-- START OF Records shown --
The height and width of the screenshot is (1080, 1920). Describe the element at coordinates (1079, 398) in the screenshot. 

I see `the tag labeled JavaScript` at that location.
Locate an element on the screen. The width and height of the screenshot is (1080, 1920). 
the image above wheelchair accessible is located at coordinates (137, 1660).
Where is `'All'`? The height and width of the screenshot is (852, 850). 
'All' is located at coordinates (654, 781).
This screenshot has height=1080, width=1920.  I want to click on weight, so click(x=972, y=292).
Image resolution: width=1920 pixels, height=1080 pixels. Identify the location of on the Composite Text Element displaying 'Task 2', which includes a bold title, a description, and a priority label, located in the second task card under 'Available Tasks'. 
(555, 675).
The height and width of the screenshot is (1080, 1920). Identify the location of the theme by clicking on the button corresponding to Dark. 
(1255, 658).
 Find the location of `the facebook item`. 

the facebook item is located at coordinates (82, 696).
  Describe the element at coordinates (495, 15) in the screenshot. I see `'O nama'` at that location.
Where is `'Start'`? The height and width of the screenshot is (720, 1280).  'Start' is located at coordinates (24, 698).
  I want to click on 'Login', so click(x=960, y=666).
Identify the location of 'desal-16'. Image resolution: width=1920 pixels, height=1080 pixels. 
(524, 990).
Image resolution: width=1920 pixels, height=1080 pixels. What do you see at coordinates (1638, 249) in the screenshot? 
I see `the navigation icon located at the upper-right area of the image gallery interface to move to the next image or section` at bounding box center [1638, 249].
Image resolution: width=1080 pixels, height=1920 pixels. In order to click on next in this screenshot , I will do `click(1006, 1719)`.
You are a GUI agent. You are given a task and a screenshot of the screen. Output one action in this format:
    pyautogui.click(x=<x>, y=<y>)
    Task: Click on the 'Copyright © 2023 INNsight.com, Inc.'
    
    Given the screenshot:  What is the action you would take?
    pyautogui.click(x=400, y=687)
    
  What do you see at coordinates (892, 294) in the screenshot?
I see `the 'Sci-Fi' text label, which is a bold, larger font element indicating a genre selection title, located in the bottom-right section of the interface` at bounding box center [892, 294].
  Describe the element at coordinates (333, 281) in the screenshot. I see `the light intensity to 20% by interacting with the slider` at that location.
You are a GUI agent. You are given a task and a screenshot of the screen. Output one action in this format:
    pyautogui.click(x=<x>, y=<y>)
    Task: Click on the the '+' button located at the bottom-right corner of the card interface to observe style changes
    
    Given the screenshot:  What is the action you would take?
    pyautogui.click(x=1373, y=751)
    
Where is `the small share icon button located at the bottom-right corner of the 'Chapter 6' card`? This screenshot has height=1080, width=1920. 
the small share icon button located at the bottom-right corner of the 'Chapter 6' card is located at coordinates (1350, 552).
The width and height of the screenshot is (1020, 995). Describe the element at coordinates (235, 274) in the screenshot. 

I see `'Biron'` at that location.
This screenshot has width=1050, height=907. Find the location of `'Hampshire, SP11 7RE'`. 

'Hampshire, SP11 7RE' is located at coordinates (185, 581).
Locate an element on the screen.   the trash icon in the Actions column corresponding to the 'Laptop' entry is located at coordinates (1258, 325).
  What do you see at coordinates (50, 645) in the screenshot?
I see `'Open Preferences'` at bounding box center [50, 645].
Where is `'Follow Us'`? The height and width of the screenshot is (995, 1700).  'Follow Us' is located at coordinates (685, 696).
-- END OF Records shown --
Put the lines above into a JSON list of strings, one string for each line, leaving out blank lines.

[
  "The height and width of the screenshot is (1080, 1920). Describe the element at coordinates (1079, 398) in the screenshot. ",
  "I see `the tag labeled JavaScript` at that location.",
  "Locate an element on the screen. The width and height of the screenshot is (1080, 1920). ",
  "the image above wheelchair accessible is located at coordinates (137, 1660).",
  "Where is `'All'`? The height and width of the screenshot is (852, 850). ",
  "'All' is located at coordinates (654, 781).",
  "This screenshot has height=1080, width=1920.  I want to click on weight, so click(x=972, y=292).",
  "Image resolution: width=1920 pixels, height=1080 pixels. Identify the location of on the Composite Text Element displaying 'Task 2', which includes a bold title, a description, and a priority label, located in the second task card under 'Available Tasks'. ",
  "(555, 675).",
  "The height and width of the screenshot is (1080, 1920). Identify the location of the theme by clicking on the button corresponding to Dark. ",
  "(1255, 658).",
  " Find the location of `the facebook item`. ",
  "the facebook item is located at coordinates (82, 696).",
  "  Describe the element at coordinates (495, 15) in the screenshot. I see `'O nama'` at that location.",
  "Where is `'Start'`? The height and width of the screenshot is (720, 1280).  'Start' is located at coordinates (24, 698).",
  "  I want to click on 'Login', so click(x=960, y=666).",
  "Identify the location of 'desal-16'. Image resolution: width=1920 pixels, height=1080 pixels. ",
  "(524, 990).",
  "Image resolution: width=1920 pixels, height=1080 pixels. What do you see at coordinates (1638, 249) in the screenshot? ",
  "I see `the navigation icon located at the upper-right area of the image gallery interface to move to the next image or section` at bounding box center [1638, 249].",
  "Image resolution: width=1080 pixels, height=1920 pixels. In order to click on next in this screenshot , I will do `click(1006, 1719)`.",
  "You are a GUI agent. You are given a task and a screenshot of the screen. Output one action in this format:",
  "    pyautogui.click(x=<x>, y=<y>)",
  "    Task: Click on the 'Copyright © 2023 INNsight.com, Inc.'",
  "    Given the screenshot:  What is the action you would take?",
  "    pyautogui.click(x=400, y=687)",
  "  What do you see at coordinates (892, 294) in the screenshot?",
  "I see `the 'Sci-Fi' text label, which is a bold, larger font element indicating a genre selection title, located in the bottom-right section of the interface` at bounding box center [892, 294].",
  "  Describe the element at coordinates (333, 281) in the screenshot. I see `the light intensity to 20% by interacting with the slider` at that location.",
  "You are a GUI agent. You are given a task and a screenshot of the screen. Output one action in this format:",
  "    pyautogui.click(x=<x>, y=<y>)",
  "    Task: Click on the the '+' button located at the bottom-right corner of the card interface to observe style changes",
  "    Given the screenshot:  What is the action you would take?",
  "    pyautogui.click(x=1373, y=751)",
  "Where is `the small share icon button located at the bottom-right corner of the 'Chapter 6' card`? This screenshot has height=1080, width=1920. ",
  "the small share icon button located at the bottom-right corner of the 'Chapter 6' card is located at coordinates (1350, 552).",
  "The width and height of the screenshot is (1020, 995). Describe the element at coordinates (235, 274) in the screenshot. ",
  "I see `'Biron'` at that location.",
  "This screenshot has width=1050, height=907. Find the location of `'Hampshire, SP11 7RE'`. ",
  "'Hampshire, SP11 7RE' is located at coordinates (185, 581).",
  "Locate an element on the screen.   the trash icon in the Actions column corresponding to the 'Laptop' entry is located at coordinates (1258, 325).",
  "  What do you see at coordinates (50, 645) in the screenshot?",
  "I see `'Open Preferences'` at bounding box center [50, 645].",
  "Where is `'Follow Us'`? The height and width of the screenshot is (995, 1700).  'Follow Us' is located at coordinates (685, 696)."
]